Essas são apenas algumas ideias para responder a pergunta que fiz no título: "Como ser um aliado". Embora seja um assunto bem amplo, podemos perceber que são questões que podem ser respondidas através de outra pergunta mais simples ainda, que é: "Como ajudar?".


Espero que tenham gostado do conteúdo e, aproveitando a data próxima, desejo uma ótima virada de ano a todos. Lembrando que as questões que trago aqui tem como intuito principal promover cada vez mais a inclusão social, de forma que consigamos combater os Estigmas Sociais de nossa sociedade. A proposta de trazer isso para os jogos digitais não vem de agora – muito menos a luta contra as marginalizações sociais, doenças invisíveis (como epilepsia e dispraxia, mencionadas durante o texto, por exemplo) e, de forma geral, preconceitos estruturais de nossa sociedade.





Vale lembrar aqui também que, apesar de trazer esse conteúdo para vocês, cada desenvolvedor tem autonomia para decidir o que fazer em seu próprio jogo – isso não é uma crítica em si; trago ideias para que possamos debater e evoluir, tanto no âmbito profissional como pessoal. Assim como o combate aos estigmas sociais seja um assunto muito mais profundo e vá além dos jogos digitais - o que podemos incorporar em nossas vidas. Juntos somos mais fortes e temos maiores chances de vencermos essas barreiras sociais.

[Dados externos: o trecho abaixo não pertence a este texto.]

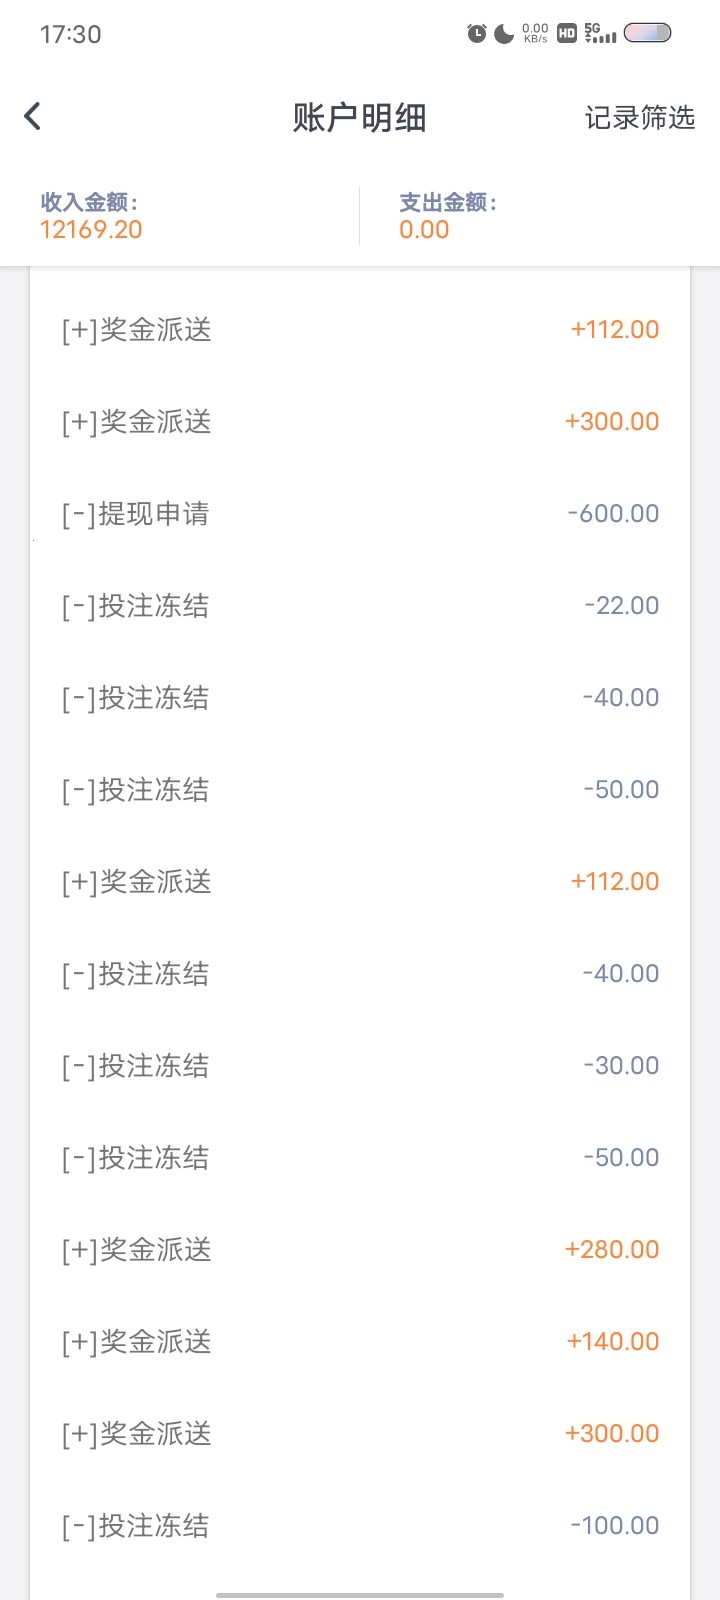Tap the HD status icon

click(x=567, y=34)
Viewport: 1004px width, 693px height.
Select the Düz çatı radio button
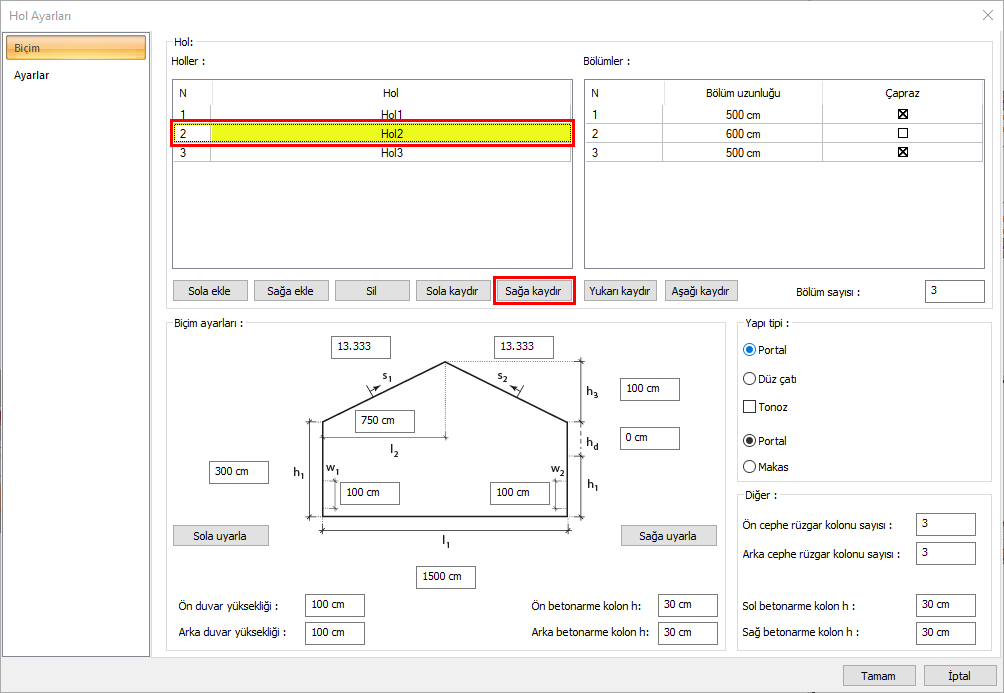pos(750,379)
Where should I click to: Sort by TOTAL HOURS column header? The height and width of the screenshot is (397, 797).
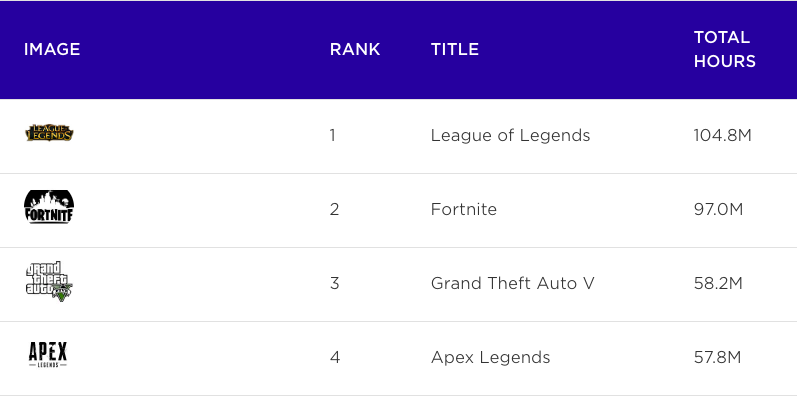[x=725, y=49]
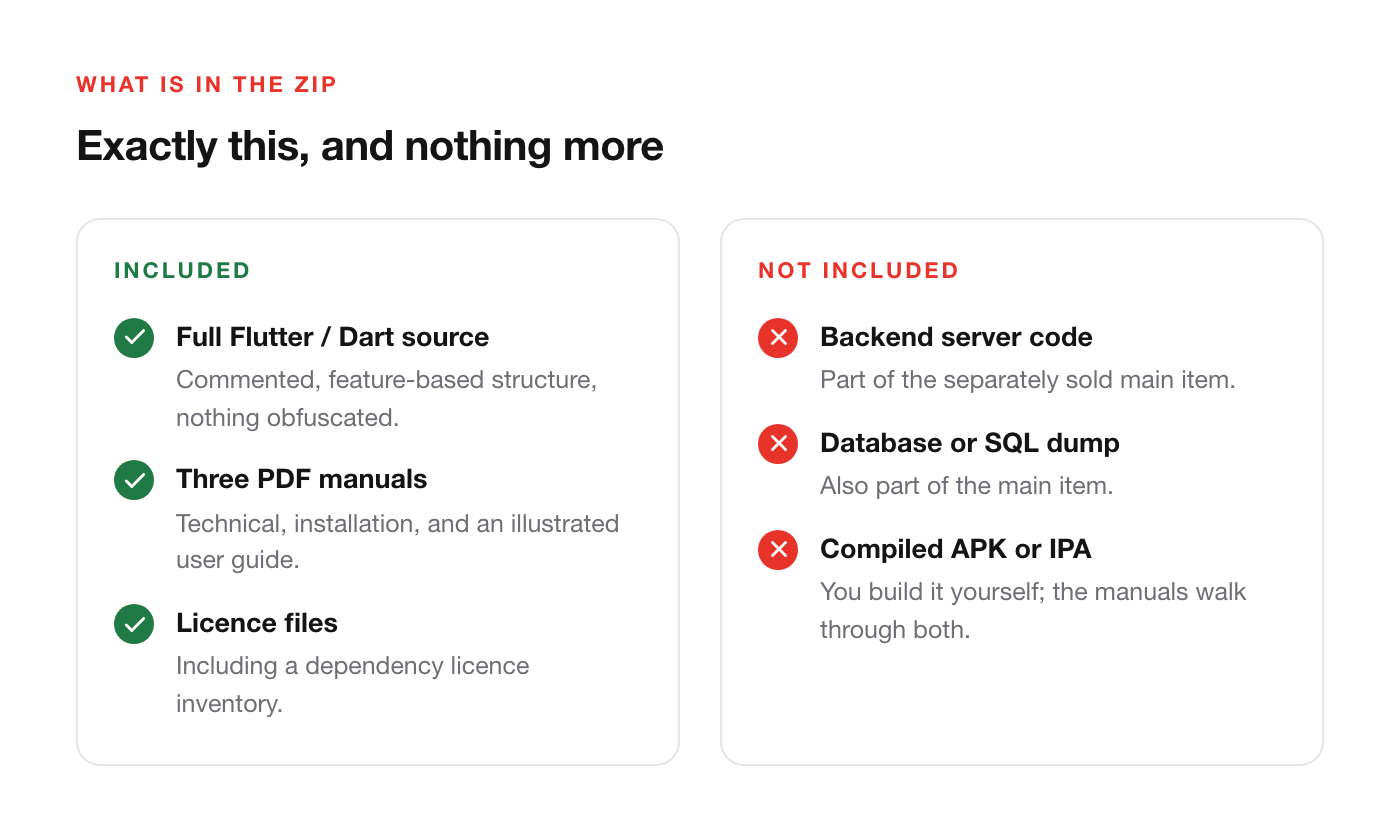
Task: Click green check icon beside Full Flutter / Dart source
Action: pos(134,338)
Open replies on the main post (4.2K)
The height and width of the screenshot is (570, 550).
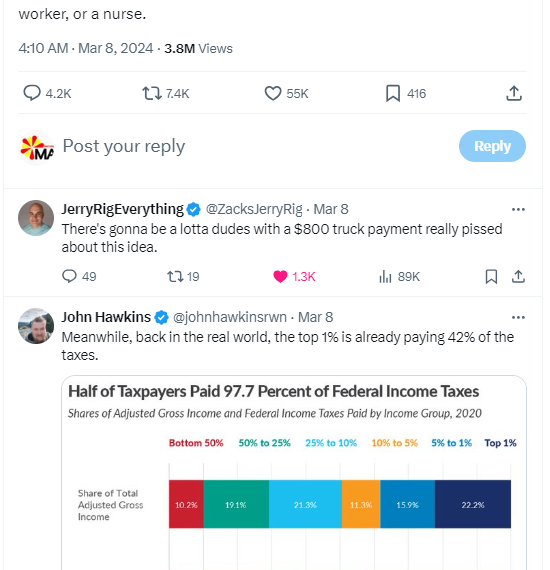pos(47,93)
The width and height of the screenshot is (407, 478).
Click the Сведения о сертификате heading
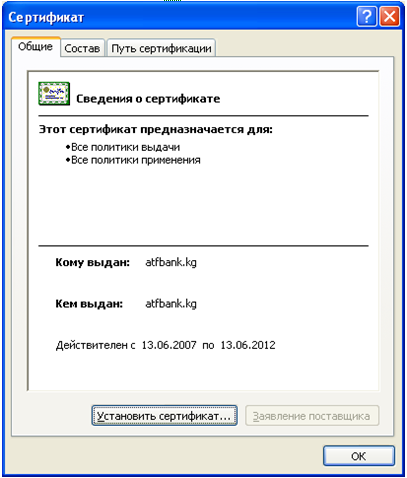point(148,99)
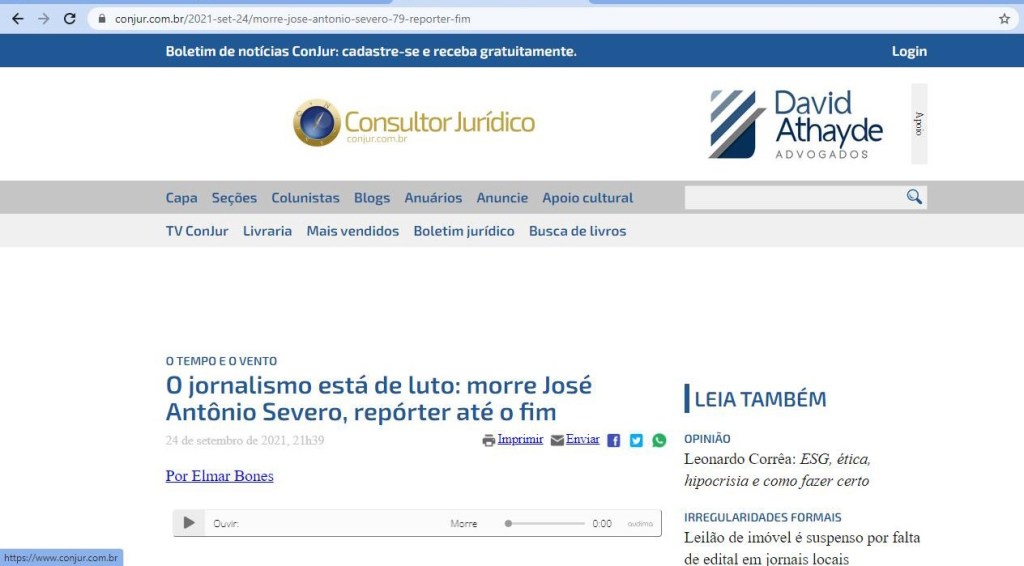This screenshot has height=566, width=1024.
Task: Open author link Por Elmar Bones
Action: coord(219,476)
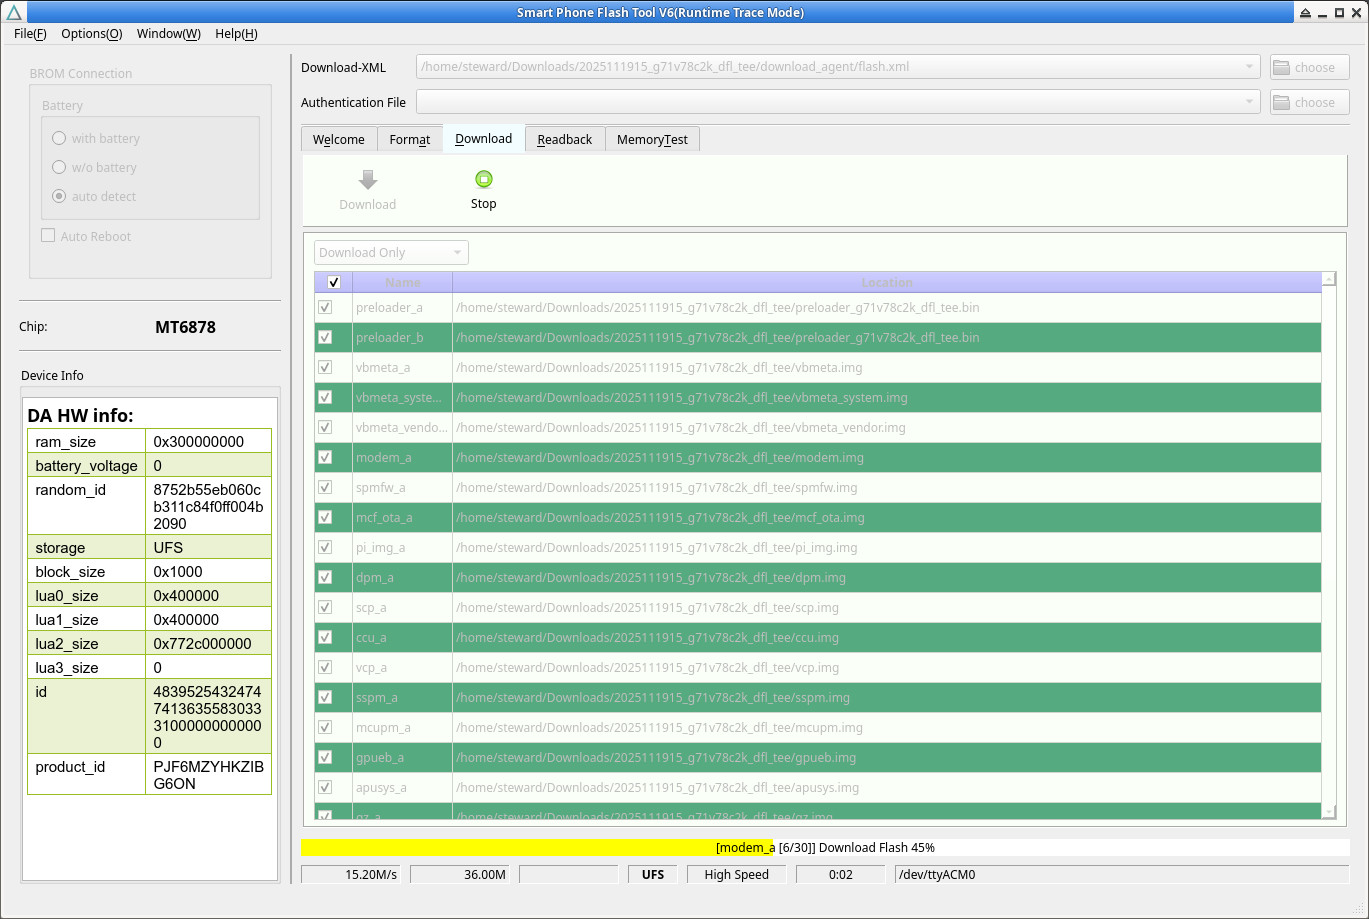1369x919 pixels.
Task: Switch to the Readback tab
Action: [x=564, y=139]
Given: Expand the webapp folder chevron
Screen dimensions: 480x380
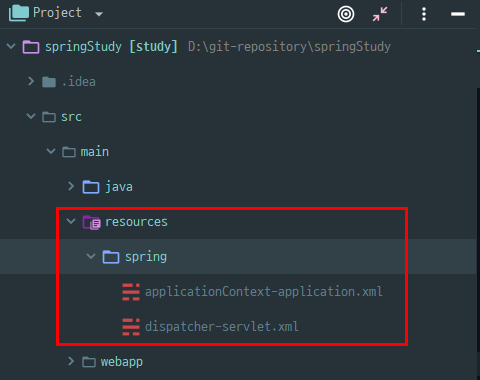Looking at the screenshot, I should point(71,361).
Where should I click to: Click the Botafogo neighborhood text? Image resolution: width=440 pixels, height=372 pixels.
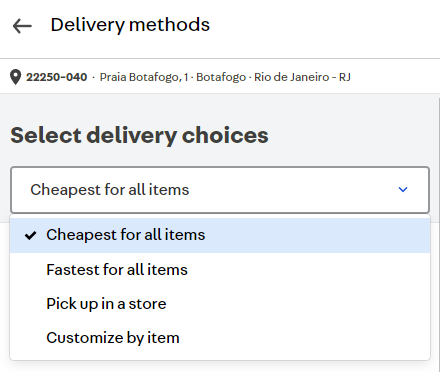(221, 77)
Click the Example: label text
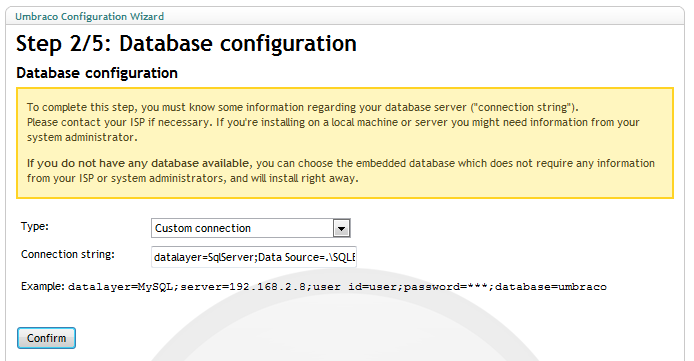Image resolution: width=694 pixels, height=361 pixels. 43,286
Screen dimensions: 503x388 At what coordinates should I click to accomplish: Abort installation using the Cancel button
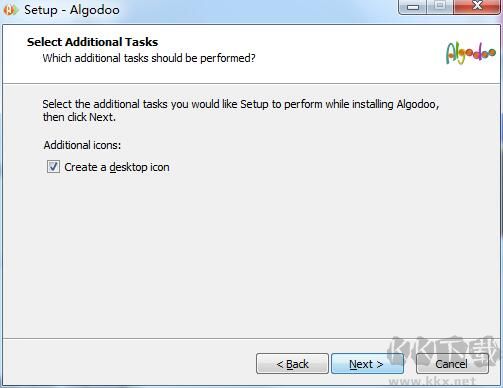[x=452, y=364]
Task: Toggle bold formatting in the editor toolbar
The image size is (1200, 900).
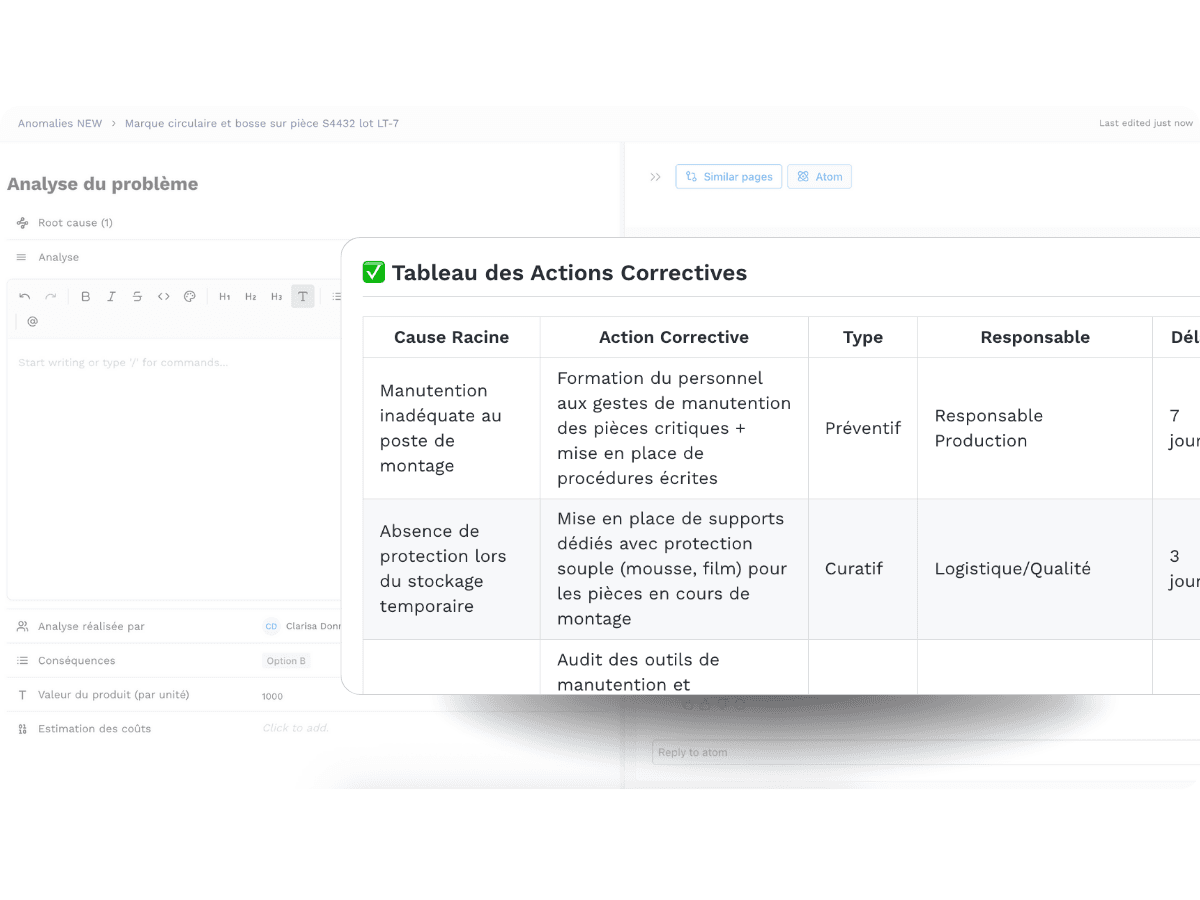Action: pos(85,296)
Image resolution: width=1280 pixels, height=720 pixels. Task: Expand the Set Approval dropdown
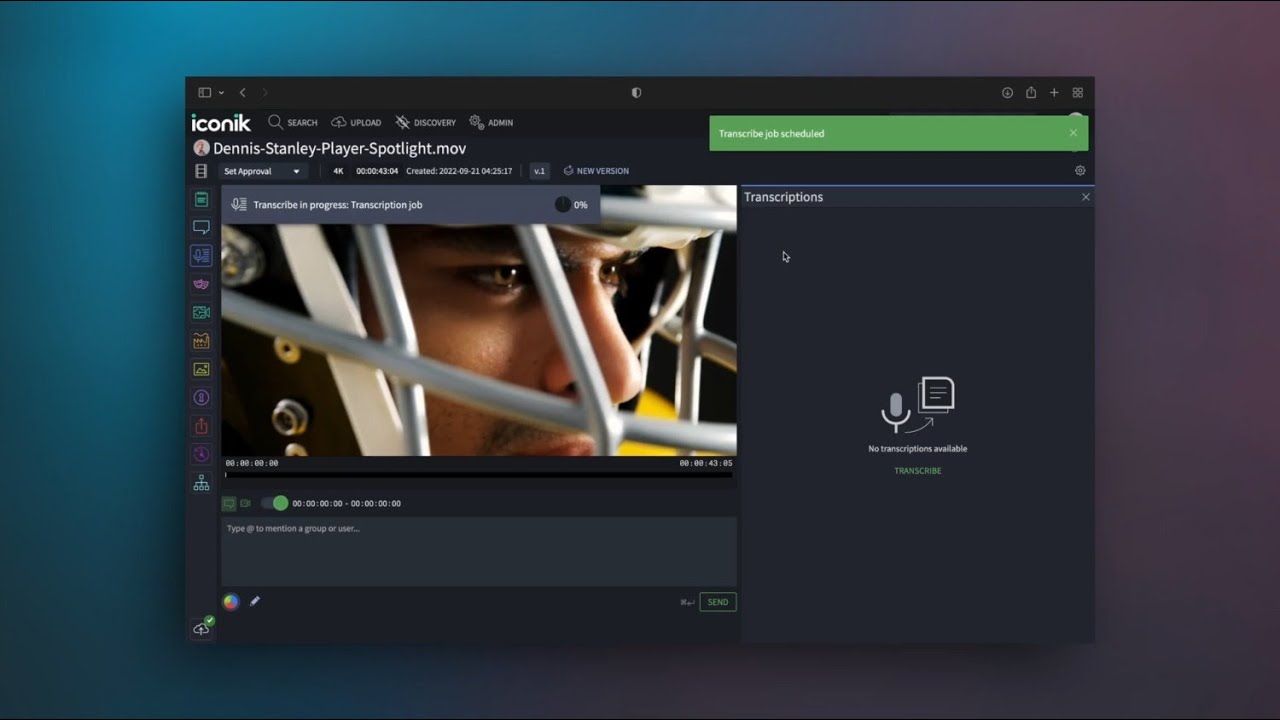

Desejo de coração um feliz e próspero 2021 para todos, muitas conquistas e cada vez mais conhecimento. Caso tenham gostado, fiquem atentos aos canais da LRVStudios que estou preparando muito mais conteúdo para vocês. Que venha 2021! 😊


* Boa parte do conteúdo desse post foi baseado no documento _gameAcessibilityGuidelines.